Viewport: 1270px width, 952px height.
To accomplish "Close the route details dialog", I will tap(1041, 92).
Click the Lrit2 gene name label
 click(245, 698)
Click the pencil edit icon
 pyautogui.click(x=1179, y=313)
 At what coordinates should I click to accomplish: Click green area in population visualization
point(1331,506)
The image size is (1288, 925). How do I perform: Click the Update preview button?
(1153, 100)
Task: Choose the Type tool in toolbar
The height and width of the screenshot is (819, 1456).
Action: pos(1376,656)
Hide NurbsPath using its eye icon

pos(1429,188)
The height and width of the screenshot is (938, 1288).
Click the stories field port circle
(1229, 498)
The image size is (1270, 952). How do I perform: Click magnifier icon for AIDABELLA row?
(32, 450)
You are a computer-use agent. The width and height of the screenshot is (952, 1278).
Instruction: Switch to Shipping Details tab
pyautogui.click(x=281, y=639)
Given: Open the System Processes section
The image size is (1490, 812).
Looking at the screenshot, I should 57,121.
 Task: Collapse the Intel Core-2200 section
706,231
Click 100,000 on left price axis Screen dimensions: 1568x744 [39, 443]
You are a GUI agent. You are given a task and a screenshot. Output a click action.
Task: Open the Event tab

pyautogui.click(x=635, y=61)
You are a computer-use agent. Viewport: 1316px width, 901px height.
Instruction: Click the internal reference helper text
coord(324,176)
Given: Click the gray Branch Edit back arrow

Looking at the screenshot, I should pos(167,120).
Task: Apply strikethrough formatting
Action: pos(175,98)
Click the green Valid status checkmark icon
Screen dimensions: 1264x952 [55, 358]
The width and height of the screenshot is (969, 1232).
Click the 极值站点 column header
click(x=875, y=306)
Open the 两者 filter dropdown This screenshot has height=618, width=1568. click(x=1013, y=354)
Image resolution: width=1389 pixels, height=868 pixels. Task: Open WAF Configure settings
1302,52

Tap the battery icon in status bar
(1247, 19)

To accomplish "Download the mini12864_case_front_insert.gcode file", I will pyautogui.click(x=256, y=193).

__WORK TO BE COMPLETED__
In this exercise, you retype all of the data exactly as it appears above.

__RESPONSE__
Viewport: 1270px width, 952px height.
To accomplish "Close the route details dialog", I will tap(1041, 92).
Click the Lrit2 gene name label
 click(245, 698)
Click the pencil edit icon
 pyautogui.click(x=1179, y=313)
 At what coordinates should I click to accomplish: Click green area in population visualization
point(1331,506)
The image size is (1288, 925). How do I perform: Click the Update preview button?
(1153, 100)
Task: Choose the Type tool in toolbar
The height and width of the screenshot is (819, 1456).
Action: pos(1376,656)
Hide NurbsPath using its eye icon

pos(1429,188)
The height and width of the screenshot is (938, 1288).
Click the stories field port circle
(1229, 498)
The image size is (1270, 952). How do I perform: Click magnifier icon for AIDABELLA row?
(32, 450)
You are a computer-use agent. The width and height of the screenshot is (952, 1278).
Instruction: Switch to Shipping Details tab
pyautogui.click(x=281, y=639)
Given: Open the System Processes section
The image size is (1490, 812).
Looking at the screenshot, I should 57,121.
 Task: Collapse the Intel Core-2200 section
706,231
Click 100,000 on left price axis Screen dimensions: 1568x744 [39, 443]
You are a GUI agent. You are given a task and a screenshot. Output a click action.
Task: Open the Event tab

pyautogui.click(x=635, y=61)
You are a computer-use agent. Viewport: 1316px width, 901px height.
Instruction: Click the internal reference helper text
coord(324,176)
Given: Click the gray Branch Edit back arrow

Looking at the screenshot, I should pos(167,120).
Task: Apply strikethrough formatting
Action: pos(175,98)
Click the green Valid status checkmark icon
Screen dimensions: 1264x952 [55, 358]
The width and height of the screenshot is (969, 1232).
Click the 极值站点 column header
click(x=875, y=306)
Open the 两者 filter dropdown This screenshot has height=618, width=1568. click(x=1013, y=354)
Image resolution: width=1389 pixels, height=868 pixels. Task: Open WAF Configure settings
1302,52

Tap the battery icon in status bar
(1247, 19)

To accomplish "Download the mini12864_case_front_insert.gcode file", I will pyautogui.click(x=256, y=193).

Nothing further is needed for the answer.